» PROBLEM A:
Answer these questions from the commit page, one line each:
(i) What default value does the "--max-workers" option have?
(ii) How many additions does the change show in total?
(iii) Which import line is removed from the file?
» PROBLEM B: Write out the commit page word for word, starting with "Merge pull request" and going on through "and 77 deletions.".

» PASSAGE GIVEN:
■ ■ ■ ■
Merge pull request #4636 from freelawproject/update_import_harvard_pdfs

feat(harvard_pdfs): parallelize cap pdf download
freelawproject · Oct 31, 2024 · 87f292e · 87f292e
2 parents 65dabe9 + d02d1fd
commit 87f292e
Show file tree

Hide file tree

Showing 2 changed files with 202 additions and 77 deletions.
diff --git a/cl/search/management/commands/import_harvard_pdfs.py b/cl/search/management/commands/import_harvard_pdfs.py
@@ -2,13 +2,14 @@
 import logging
 import os
 import tempfile
+import time
+from concurrent.futures import ThreadPoolExecutor, as_completed
 from typing import Any, Dict, Optional, Tuple
 
 import boto3
 from django.conf import settings
 from django.core.files.base import ContentFile
 from django.core.management.base import BaseCommand
-from tqdm import tqdm
 
 from cl.lib.storage import HarvardPDFStorage
 from cl.search.models import OpinionCluster
@@ -32,6 +33,11 @@ def add_arguments(self, parser):
             type=str,
             help="Specific reporter to process (e.g., 'A.2d')",
         )
+        parser.add_argument(
+            "--start-from-reporter",
+            type=str,
+            help="Process starting from this reporter (e.g., 'A.2d')",
+        )
         parser.add_argument(
             "--resume",
             action="store_true",
@@ -51,6 +57,12 @@ def add_arguments(self, parser):
             help="Directory for reading crosswalk files",
             required=True,
         )
+        parser.add_argument(
+            "--max-workers",
+            type=int,
+            default=2,
+            help="The maximum number of concurrent processes to use.",
+        )
 
     def handle(self, *args: Any, **options: Any) -> None:
         """Handle the command execution.
@@ -64,16 +76,26 @@ def handle(self, *args: Any, **options: Any) -> None:
             logger.setLevel(logging.DEBUG)
 
         self.dry_run = options["dry_run"]
+        self.resume = options["resume"]
+        self.reporter = options["reporter"]
         self.crosswalk_dir = options["crosswalk_dir"]
+        self.max_workers = options["max_workers"]
+        self.start_from_reporter = options["start_from_reporter"]
 
         if not os.path.exists(self.crosswalk_dir):
             logger.warning(
                 f"Crosswalk directory does not exist: {self.crosswalk_dir}"
■ ■ ■ ■
» PROVIDED DATA:
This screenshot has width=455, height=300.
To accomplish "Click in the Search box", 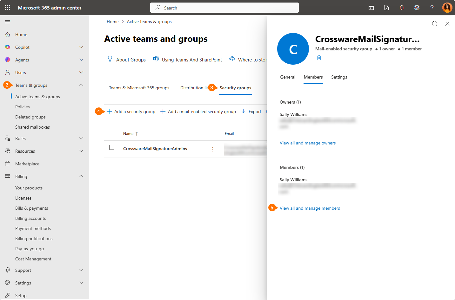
■ ■ ■ ■
» WRITTEN SOLUTION A:
(i) 2
(ii) 202
(iii) from tqdm import tqdm

» WRITTEN SOLUTION B:
Merge pull request #4636 from freelawproject/update_import_harvard_pdfs

feat(harvard_pdfs): parallelize cap pdf download
freelawproject · Oct 31, 2024 · 87f292e · 87f292e
2 parents 65dabe9 + d02d1fd
commit 87f292e
Show file tree

Hide file tree

Showing 2 changed files with 202 additions and 77 deletions.